Indeed, so impressed was Bill with the idea that the responsibility of Jimmie’s reception was pending upon himself, that he deliberately knocked down two of the ringleaders, who announced their intention to hoot and to hiss as much as they pleased. Bill’s warlike propensities were pretty generally understood in Rockland, and this energetic demonstration had the effect of quelling, to a certain extent, the Babel which would otherwise have reigned, when at last the train stopped before the depot, and the expected lion appeared upon the platform, his identity proven by Bill, who whispered, “That’s him, with the rowdy hat,—that’s the chap;” then, with a proud air of self-assurance, he stepped forward and offered his hand to the embarrassed stranger, who was looking this way and that, in quest of a familiar face.

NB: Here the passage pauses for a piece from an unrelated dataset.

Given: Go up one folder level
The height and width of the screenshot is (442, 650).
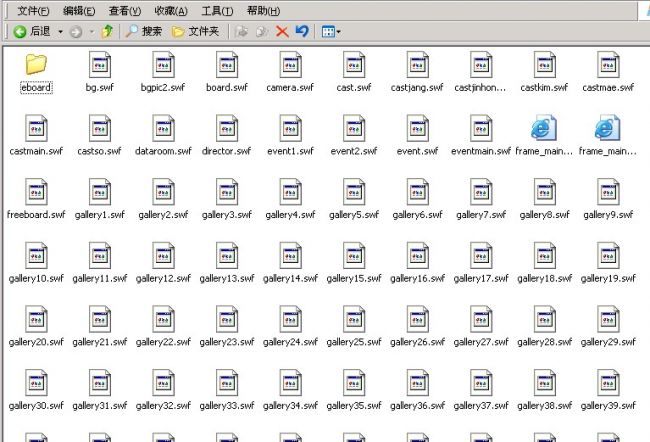Looking at the screenshot, I should click(x=107, y=31).
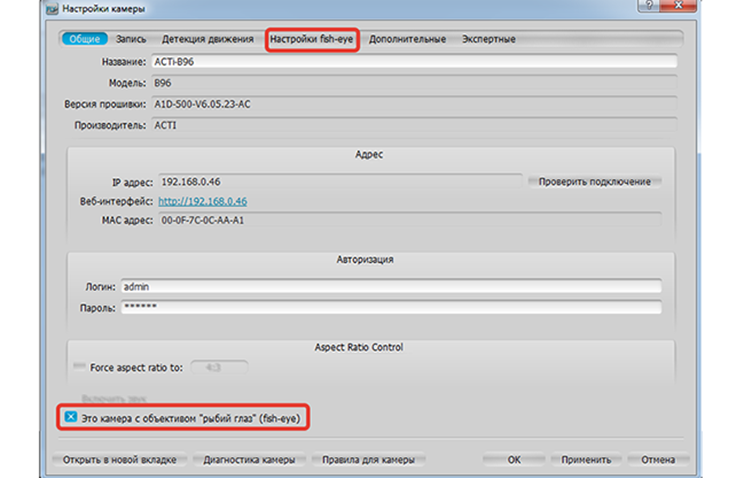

“Halloo, Corporal!” he called out with the utmost sang froid, “you re-cog-nize me, I s’pose. I’m the critter that took you in the Virginny woods. I’ve gin all them contrabands to your sister, Miss Marthers. She and I has got to be considerable intimate. I think a sight on her,” he continued, as Jimmie showed no signs of reciprocating the coarse familiarity other than by rather haughtily offering his hand.

But Bill was not to be put down, for “wasn’t he as good as Corporal Carleton? hadn’t they sustained to each other the relation of captor and captive, and if there were any preference, wasn’t it in his favor?” He thought so, and nothing abashed by Jimmie’s evident disgust, he was about announcing to him that a carriage was in waiting, when Jake made his way through the crowd to the spot where Jimmie stood. The sight of him suggested a new idea to Bill, and bowing first to one and then to the other, he said, “Ah, Mr. Jacob Sullivan, allow me to introduce you to my friend, Corporal Carleton, late of the Confederate army, supposed to be fitin’ for just such goods and chattels as you.”

The African’s teeth were plainly visible at this novel introduction, while the good-humored smile which broke over the hitherto cold, haughty features of the stranger, changed into a general laugh the muttered groans and imprecations which the words “Confederate Army,” had provoked. It was strange what a difference that smile made in the looks of Jimmie’s handsome face, removing its haughty, sarcastic expression, and softening to a great extent the feelings of the crowd, many of whom instinctively dropped the brick-bats, stones, and bits of frozen mud, with which they were prepared to pelt the Rebel’s carriage so soon as they should be in the rear. Still they must have some fun, even if it were at Bill’s expense, and just as the latter was button-holing the persecuted Jimmie, and escorting him to the carriage, one, more daring than the others, proposed “three groans and a tiger for the deserter.”